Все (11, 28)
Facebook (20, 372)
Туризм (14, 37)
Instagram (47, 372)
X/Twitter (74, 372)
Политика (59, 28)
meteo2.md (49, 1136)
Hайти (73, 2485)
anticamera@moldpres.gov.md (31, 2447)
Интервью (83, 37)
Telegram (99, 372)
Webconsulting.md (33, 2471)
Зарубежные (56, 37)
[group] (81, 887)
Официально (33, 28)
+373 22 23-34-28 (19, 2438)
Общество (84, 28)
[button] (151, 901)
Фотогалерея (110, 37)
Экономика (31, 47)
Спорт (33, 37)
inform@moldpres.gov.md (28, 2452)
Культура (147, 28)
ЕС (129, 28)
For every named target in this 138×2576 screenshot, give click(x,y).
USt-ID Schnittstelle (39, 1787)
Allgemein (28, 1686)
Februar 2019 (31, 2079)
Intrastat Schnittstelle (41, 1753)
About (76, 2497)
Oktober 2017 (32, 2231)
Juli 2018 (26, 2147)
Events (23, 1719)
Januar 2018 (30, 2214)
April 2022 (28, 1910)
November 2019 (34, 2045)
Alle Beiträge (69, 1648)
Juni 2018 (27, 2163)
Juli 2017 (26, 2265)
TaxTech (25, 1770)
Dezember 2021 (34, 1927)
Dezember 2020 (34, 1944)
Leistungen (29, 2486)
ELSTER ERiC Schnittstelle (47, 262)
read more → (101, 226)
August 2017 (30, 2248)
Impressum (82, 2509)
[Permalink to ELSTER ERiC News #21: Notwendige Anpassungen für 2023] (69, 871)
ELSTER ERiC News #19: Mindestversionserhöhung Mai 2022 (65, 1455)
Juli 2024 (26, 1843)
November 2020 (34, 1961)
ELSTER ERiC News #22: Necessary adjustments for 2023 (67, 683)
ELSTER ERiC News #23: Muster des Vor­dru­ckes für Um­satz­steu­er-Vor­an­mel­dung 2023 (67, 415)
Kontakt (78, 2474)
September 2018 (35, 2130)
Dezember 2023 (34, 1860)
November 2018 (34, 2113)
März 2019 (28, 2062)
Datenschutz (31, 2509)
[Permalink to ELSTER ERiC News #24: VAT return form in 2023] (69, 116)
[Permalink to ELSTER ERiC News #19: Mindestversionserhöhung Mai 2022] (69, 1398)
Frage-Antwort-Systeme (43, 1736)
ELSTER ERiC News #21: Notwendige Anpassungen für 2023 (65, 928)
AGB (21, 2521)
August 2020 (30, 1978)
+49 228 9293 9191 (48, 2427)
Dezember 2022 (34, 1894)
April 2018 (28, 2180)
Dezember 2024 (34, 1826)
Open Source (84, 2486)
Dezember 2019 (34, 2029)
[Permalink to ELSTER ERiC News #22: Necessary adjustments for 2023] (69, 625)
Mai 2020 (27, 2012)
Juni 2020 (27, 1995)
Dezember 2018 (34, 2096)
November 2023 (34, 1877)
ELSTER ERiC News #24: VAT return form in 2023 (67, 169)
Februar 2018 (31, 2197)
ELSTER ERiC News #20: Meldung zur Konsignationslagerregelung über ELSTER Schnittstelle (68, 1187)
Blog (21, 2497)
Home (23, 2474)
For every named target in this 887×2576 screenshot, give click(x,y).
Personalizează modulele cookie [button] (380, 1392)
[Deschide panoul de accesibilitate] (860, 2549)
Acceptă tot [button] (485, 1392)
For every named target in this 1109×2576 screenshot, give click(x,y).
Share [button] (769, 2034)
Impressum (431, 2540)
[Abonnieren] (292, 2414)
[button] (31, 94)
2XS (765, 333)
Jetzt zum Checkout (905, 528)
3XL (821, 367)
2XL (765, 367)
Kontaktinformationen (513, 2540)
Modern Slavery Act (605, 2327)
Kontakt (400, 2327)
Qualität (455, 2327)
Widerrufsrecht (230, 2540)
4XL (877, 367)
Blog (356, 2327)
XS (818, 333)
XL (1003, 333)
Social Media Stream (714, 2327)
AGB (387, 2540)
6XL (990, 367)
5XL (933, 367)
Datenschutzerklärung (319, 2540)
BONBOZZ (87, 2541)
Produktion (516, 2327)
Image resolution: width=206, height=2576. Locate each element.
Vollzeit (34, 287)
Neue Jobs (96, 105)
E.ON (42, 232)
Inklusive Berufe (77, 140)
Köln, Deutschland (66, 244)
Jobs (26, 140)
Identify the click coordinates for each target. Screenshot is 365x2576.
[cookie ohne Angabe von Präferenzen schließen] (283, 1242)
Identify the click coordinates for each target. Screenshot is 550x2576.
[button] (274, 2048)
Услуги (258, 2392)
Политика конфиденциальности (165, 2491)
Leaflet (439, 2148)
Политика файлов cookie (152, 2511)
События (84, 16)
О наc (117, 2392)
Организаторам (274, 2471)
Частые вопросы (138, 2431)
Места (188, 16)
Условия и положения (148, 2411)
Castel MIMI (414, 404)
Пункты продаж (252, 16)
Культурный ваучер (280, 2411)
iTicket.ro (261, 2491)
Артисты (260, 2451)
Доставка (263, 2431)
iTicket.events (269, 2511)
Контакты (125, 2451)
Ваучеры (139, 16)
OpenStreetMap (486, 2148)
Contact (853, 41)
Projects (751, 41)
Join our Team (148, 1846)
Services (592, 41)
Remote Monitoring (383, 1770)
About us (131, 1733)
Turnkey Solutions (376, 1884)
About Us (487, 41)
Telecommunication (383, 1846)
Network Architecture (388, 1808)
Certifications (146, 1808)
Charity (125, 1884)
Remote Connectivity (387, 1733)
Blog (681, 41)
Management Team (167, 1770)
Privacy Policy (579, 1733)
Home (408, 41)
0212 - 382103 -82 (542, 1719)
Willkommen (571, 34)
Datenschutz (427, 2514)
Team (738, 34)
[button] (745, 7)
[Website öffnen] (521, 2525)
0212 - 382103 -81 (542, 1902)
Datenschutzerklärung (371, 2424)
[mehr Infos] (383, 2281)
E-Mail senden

● WHAT IS NEEDED: What you give back must be the stretch above, starting at the line with "Dezember 2024 (34, 1826)" and ending at the line with "Jobs (26, 140)", copied exactly.

● WRITTEN RESPONSE:
Dezember 2024 (34, 1826)
Open Source (84, 2486)
Dezember 2019 (34, 2029)
[Permalink to ELSTER ERiC News #22: Necessary adjustments for 2023] (69, 625)
Mai 2020 (27, 2012)
Juni 2020 (27, 1995)
Dezember 2018 (34, 2096)
November 2023 (34, 1877)
ELSTER ERiC News #24: VAT return form in 2023 (67, 169)
Februar 2018 (31, 2197)
ELSTER ERiC News #20: Meldung zur Konsignationslagerregelung über ELSTER Schnittstelle (68, 1187)
Blog (21, 2497)
Home (23, 2474)
For every named target in this 887×2576 screenshot, give click(x,y).
Personalizează modulele cookie [button] (380, 1392)
[Deschide panoul de accesibilitate] (860, 2549)
Acceptă tot [button] (485, 1392)
For every named target in this 1109×2576 screenshot, give click(x,y).
Share [button] (769, 2034)
Impressum (431, 2540)
[Abonnieren] (292, 2414)
[button] (31, 94)
2XS (765, 333)
Jetzt zum Checkout (905, 528)
3XL (821, 367)
2XL (765, 367)
Kontaktinformationen (513, 2540)
Modern Slavery Act (605, 2327)
Kontakt (400, 2327)
Qualität (455, 2327)
Widerrufsrecht (230, 2540)
4XL (877, 367)
Blog (356, 2327)
XS (818, 333)
XL (1003, 333)
Social Media Stream (714, 2327)
AGB (387, 2540)
6XL (990, 367)
5XL (933, 367)
Datenschutzerklärung (319, 2540)
BONBOZZ (87, 2541)
Produktion (516, 2327)
Image resolution: width=206, height=2576. Locate each element.
Vollzeit (34, 287)
Neue Jobs (96, 105)
E.ON (42, 232)
Inklusive Berufe (77, 140)
Köln, Deutschland (66, 244)
Jobs (26, 140)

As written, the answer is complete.